Des locaux trop exigus, et plus tout à fait aux normes Les conditions de travail du personnel à l’hôtel de Ville de Durbuy ne sont pas idéales. Le bâtiment, implanté à Barvaux dans le parc communal, a certes un cachet indéniable, mais il a le poids de son âge. Les membres du personnel observent donc avec enthousiasme la construction d’un nouveau pôle administratif, à quelques mètres. Mercredi après-midi, un geste symbolique a été fait, avec la pose de la première pierre. Il ne s’agit pas vraiment de la première, car le complexe est en chantier depuis plusieurs semaines déjà. Une bonne nouvelle, tout de même : "Le dossier est né en 2004. Comme toujours, la procédure est un peu longue avant de le concrétiser", indique le bourgmestre, Philippe Bontemps (CDH).

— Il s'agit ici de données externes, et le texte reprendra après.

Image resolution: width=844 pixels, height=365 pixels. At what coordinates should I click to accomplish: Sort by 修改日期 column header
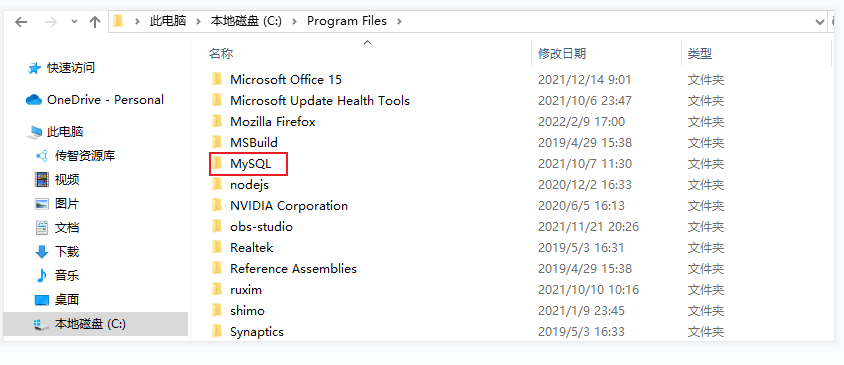(x=562, y=53)
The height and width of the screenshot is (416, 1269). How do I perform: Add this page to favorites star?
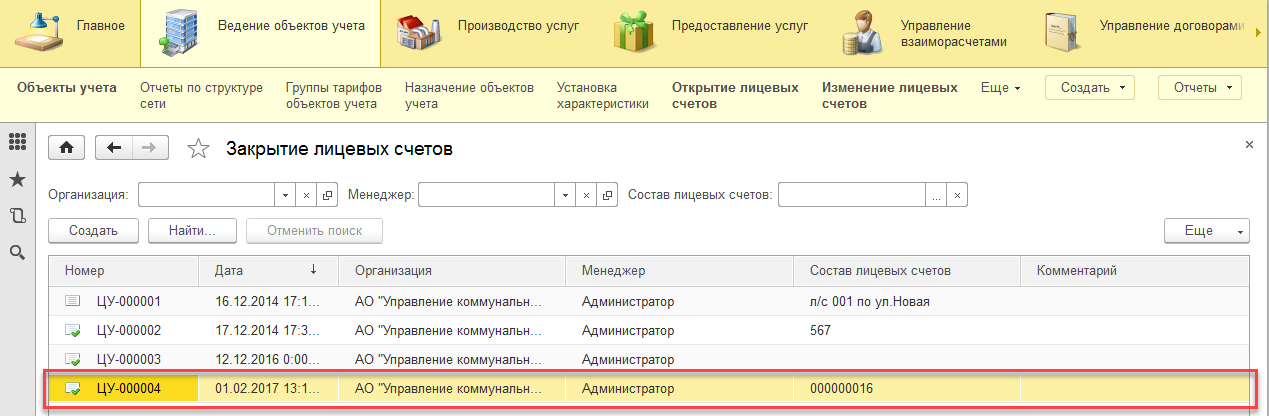[199, 149]
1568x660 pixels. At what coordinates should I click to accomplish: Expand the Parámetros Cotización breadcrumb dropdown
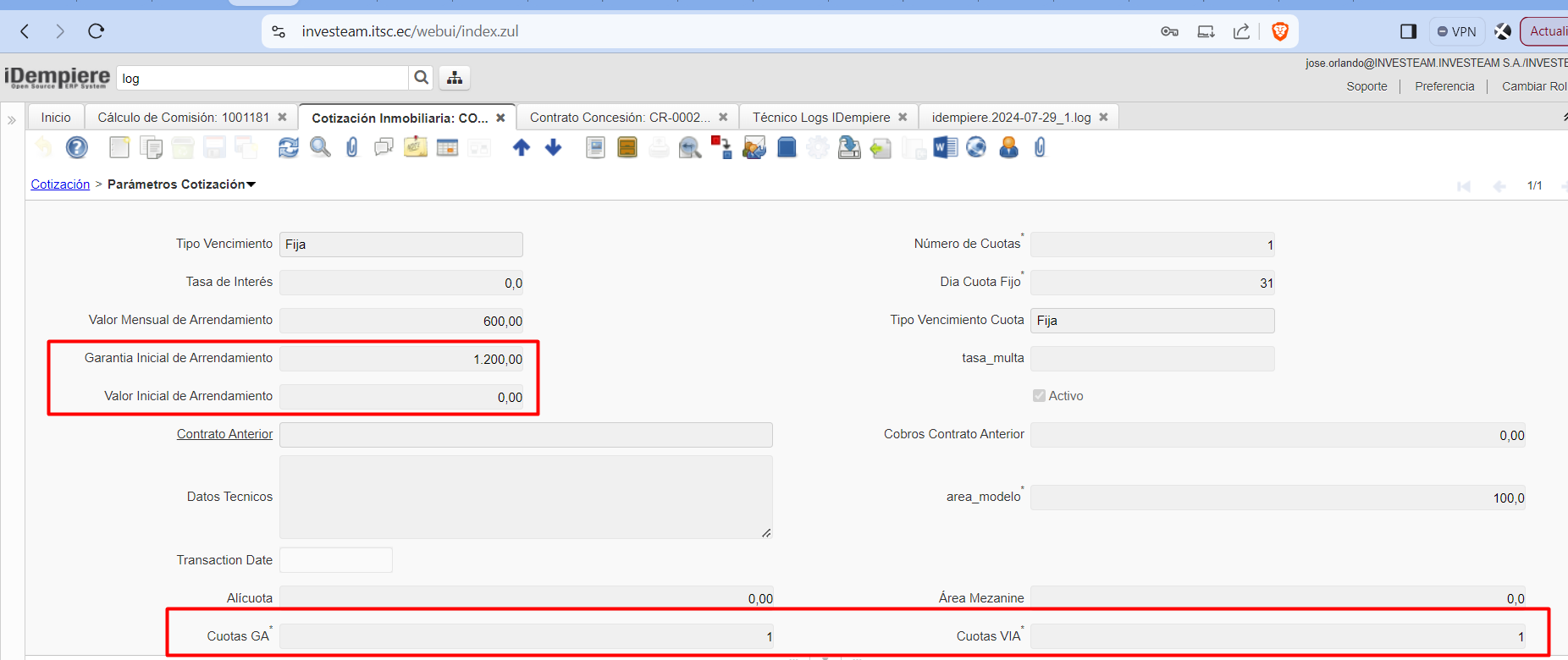pyautogui.click(x=251, y=184)
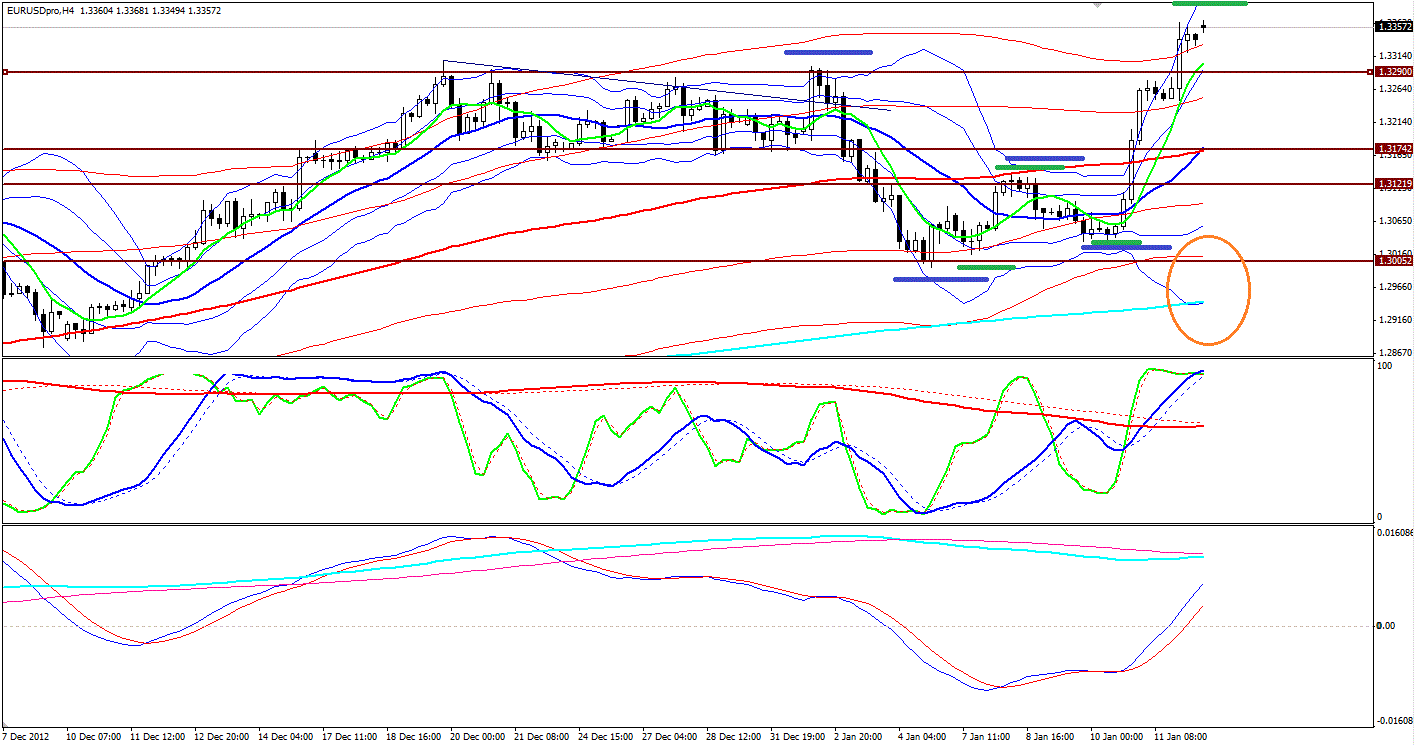Click the 20 Dec 00:00 time label

480,736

Le pôle administratif aura une superficie de 800 mètres carrés, soit 200 mètres carrés de plus que le projet initial. Le bâtiment réservé aux services administratifs abritera une cinquantaine de postes de travail. L’affectation sera cependant plus large.

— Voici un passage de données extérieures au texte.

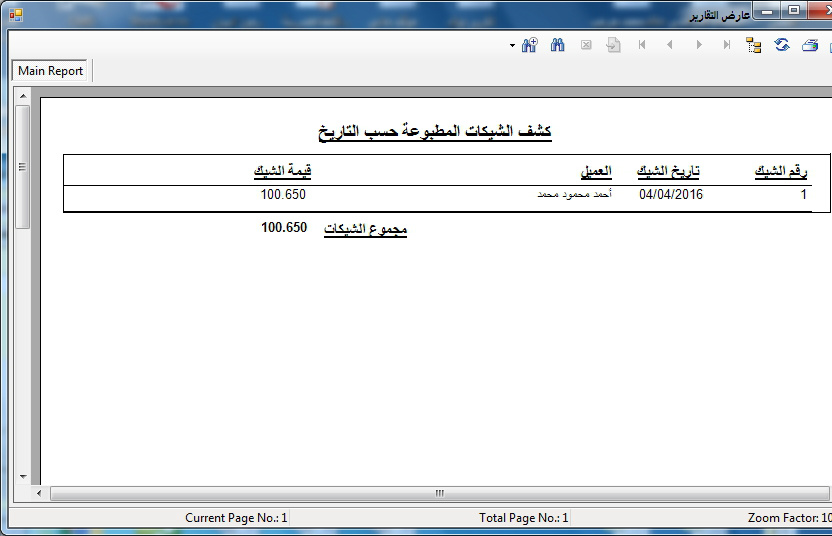Click the horizontal scrollbar thumb
The image size is (832, 536).
click(x=438, y=493)
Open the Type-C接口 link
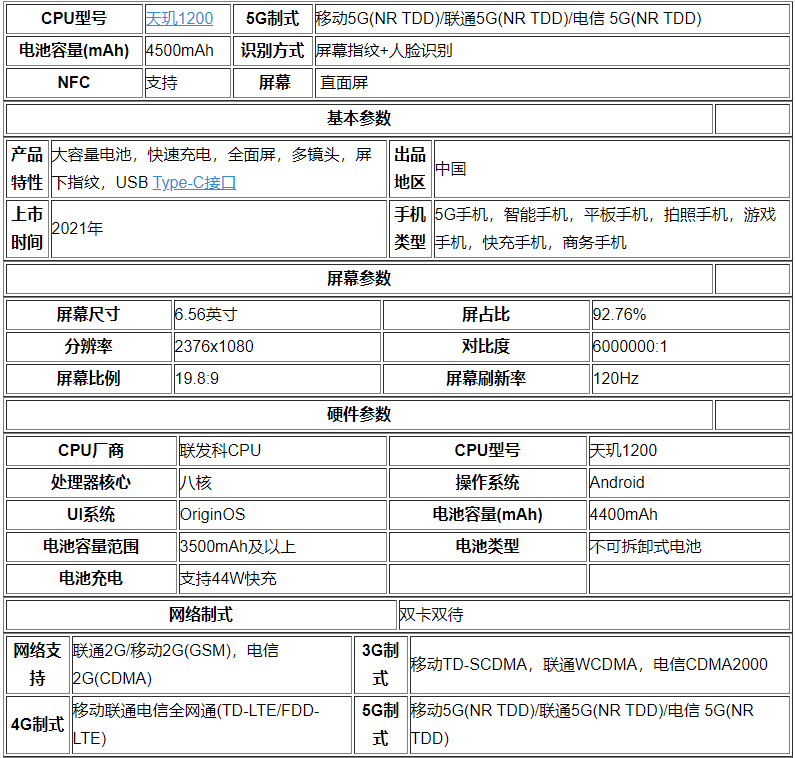The height and width of the screenshot is (758, 795). coord(194,183)
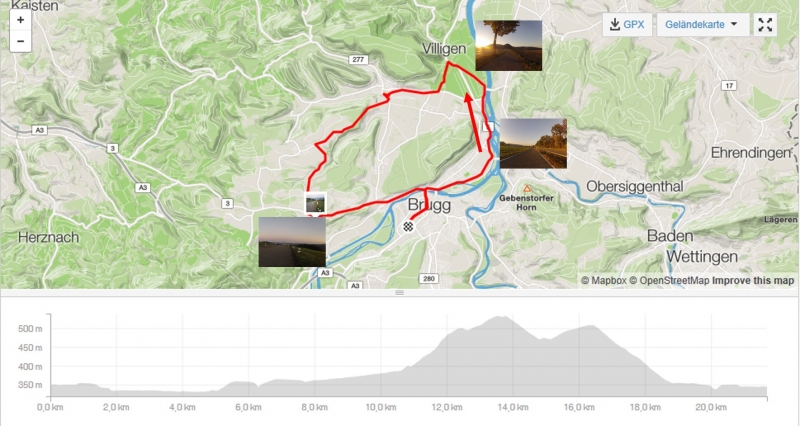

La Maison d’accueil de l’enfance intégrera le complexe, avec une halte-garderie et les soins de l’Office de la naissance et de l’enfance. La capacité de la crèche passera à cette occasion de 15 à 18 places. Jusqu’ici, elle était abritée de l’autre côté de l’Ourthe, en zone inondable. L’ensemble du projet aura coûté plus de deux millions d’euros. "Nous avons veillé à utiliser des matériaux qui s’intègrent dans le parc, dit le bourgmestre. La Région wallonne est intervenue à hauteur d’un million d’euros dans le financement." "Le dossier rentré par Durbuy était un des meilleurs en Wallonie", se souvient Philippe Courard (PS), qui avait signé la promesse de subside, du temps où il était ministre des Affaires intérieures. Il avait débloqué des moyens pour des projets où les communes regrouperaient différents services sur un même site. Que va devenir l’actuel hôtel de Ville ? Les autorités locales n’ont pas l’intention de le laisser inoccupé bien longtemps. "Notre objectif est d’y rapatrier le CPAS, actuellement à Bomal", explique Philippe Bontemps.